— WHAT TO WORK ON —
A. Translate this sentence from the article on falling house prices below into Spanish: "Economists have predicted a world of pain for property owners: house prices dropping by double digit percentages and a rental market that doesn't look much better."
B. Summarize the article on falling house prices below in two sentences.
C. Continue the article on falling house prices below, starting after its final sentence.

— SOURCE DOCUMENT —
Content starts

Landlords in denial as deflation beckons
Economists warn double digit house price inflation is about to turn into double digit house price deflation, almost overnight. Some landlords are even being advised to get out as population growth stops and spiralling unemployment pressures rents lower
Economists have predicted a world of pain for property owners: house prices dropping by double digit percentages and a rental market that doesn't look much better.
Treasury has developed scenarios of double-digit unemployment. Some investors believe if rents don't fall to match the reduced incomes of tenants the conversion of unneeded office blocks to residential apartments or a flood of Airbnbs might do the job.
New Zealand Property Investors' Federation President Sharon Cullwick said she had also given this stark warning to fellow investors:
"Make a decision now on whether you can afford to keep your investments," Cullwick said.
"And stick with it. If it means you've got to get out of the market then get out of the market, but know that you can get back in later," she said.

Content ends

— DATASET RECORDS —
Content starts

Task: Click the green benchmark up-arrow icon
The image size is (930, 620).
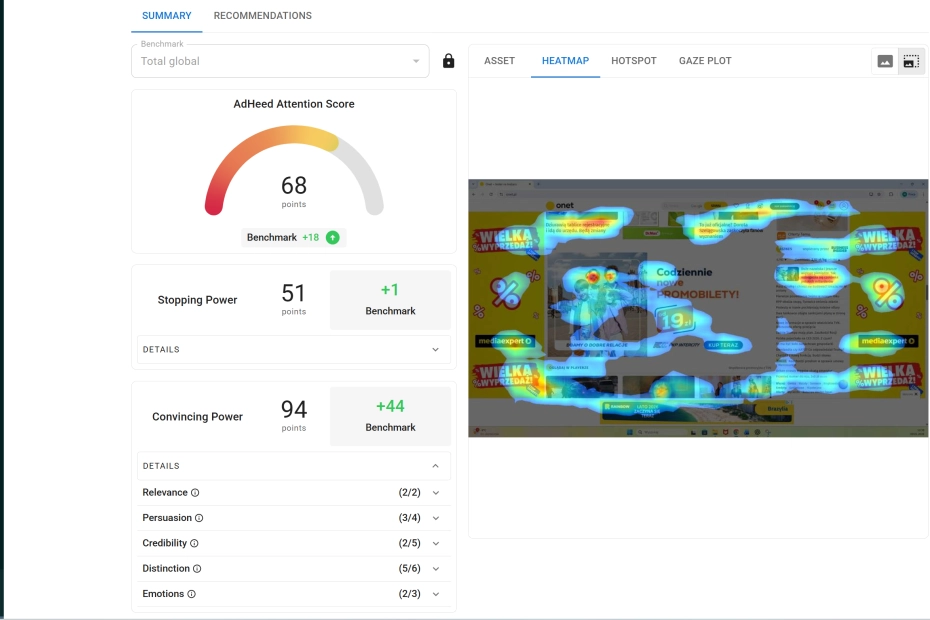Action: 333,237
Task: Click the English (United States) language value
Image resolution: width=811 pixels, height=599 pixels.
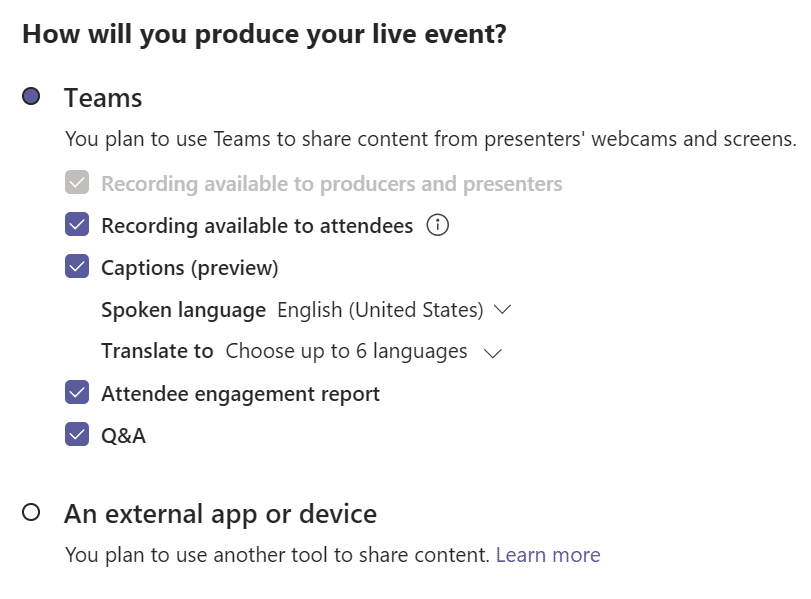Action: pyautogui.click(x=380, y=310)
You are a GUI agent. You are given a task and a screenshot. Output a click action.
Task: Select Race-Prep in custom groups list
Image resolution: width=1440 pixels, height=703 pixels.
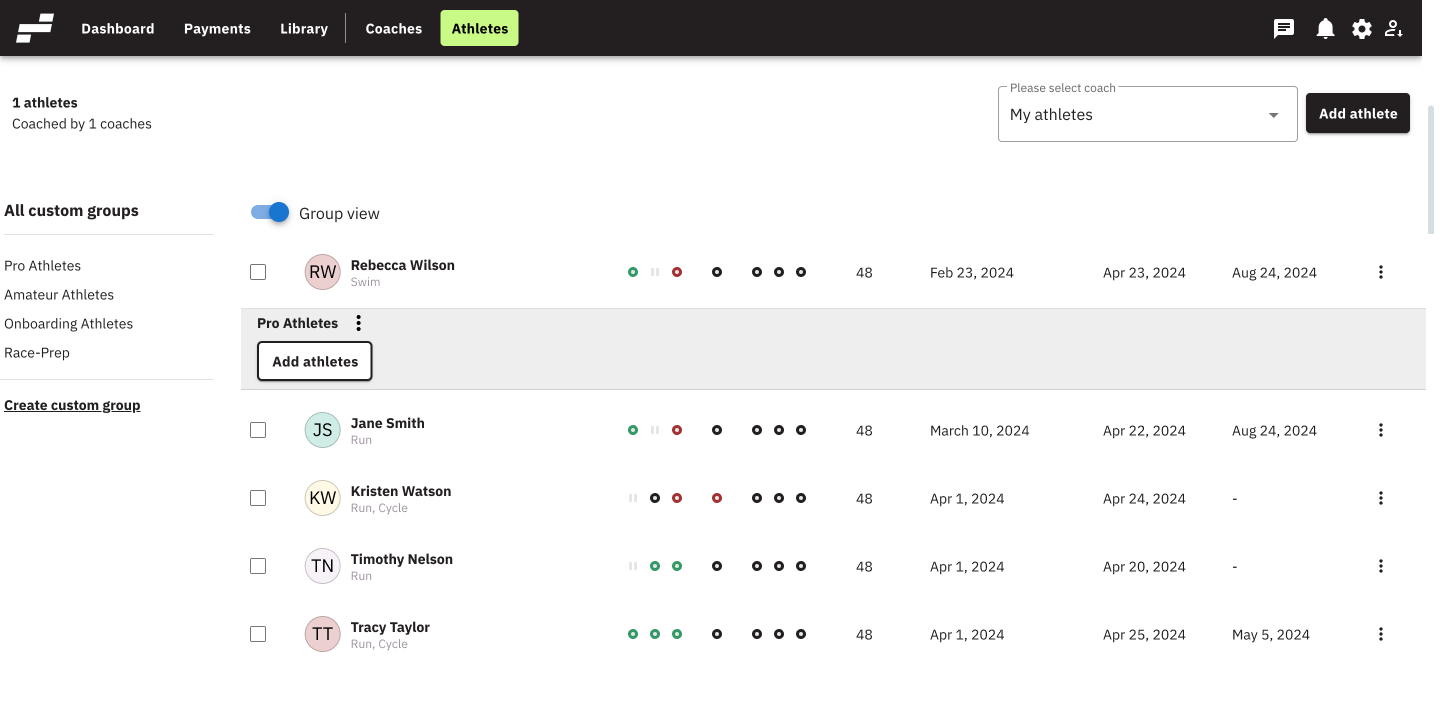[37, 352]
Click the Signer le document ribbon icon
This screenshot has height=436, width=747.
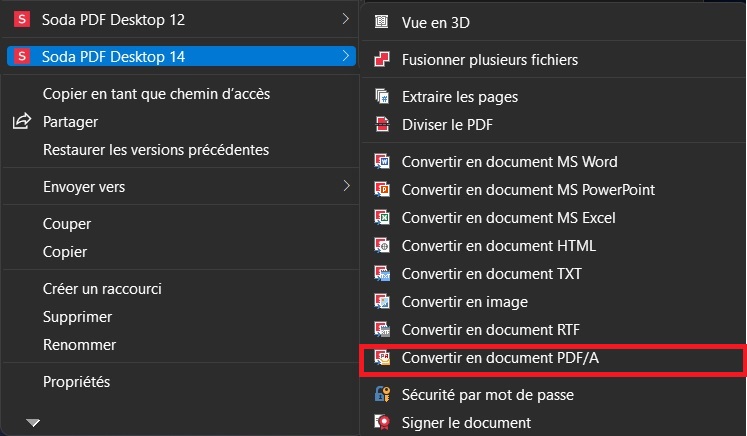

Content ends

— EXERCISE ANSWERS —
A. Los economistas han pronosticado un mundo de sufrimiento para los propietarios de inmuebles: caídas de los precios de la vivienda de dos dígitos porcentuales y un mercado de alquiler que no luce mucho mejor.

B. Economists warn that double-digit house price inflation is about to become double-digit deflation, with a weak rental market as population growth stops and rising unemployment pushes rents lower. New Zealand Property Investors' Federation President Sharon Cullwick has urged fellow investors to decide now whether they can afford to keep their investments and to leave the market if necessary, knowing they can return later.

C.
Kiwibank economist Jarrod Kerr has predicted house prices could fall by up to 10 percent this year. Or almost 20 percent in a "downside" scenario.
Infometrics economist Paul Barkle had a similar prediction of a 5-10 percent decline. He said an oversupply of housing was on the cards with border closures leading to a "massive" slowdown in population growth. ANZ has forecast house price deflation of 10-15 percent, although that would only take prices back to where they were 12 to 18 months ago.
Rents could be on their way down too, Barkle said.
Two factors could contribute to this. More offices would likely be converted into residential space, but those conversions would take more than a year to come into play, he said. A larger factor in the short term was former Airbnb properties that would be put onto the open rental market.
"This increase in rental properties is primarily due to houses shifting from short-term holiday rentals to longer-term rentals due to the collapse in tourism," Barkle said.
"The increase in supply coupled with tenants' limited ability to pay rent will push rents down," he said.
Landlords in denial
Real iQ property manager David Faulkner, who trains property managers around the country, is a landlord and property manager himself. He used to watch The Big Short every once in a while just to remind himself that house prices could go both down and up.
"Queenstown literally became like Greymouth overnight. You know, it was that bad."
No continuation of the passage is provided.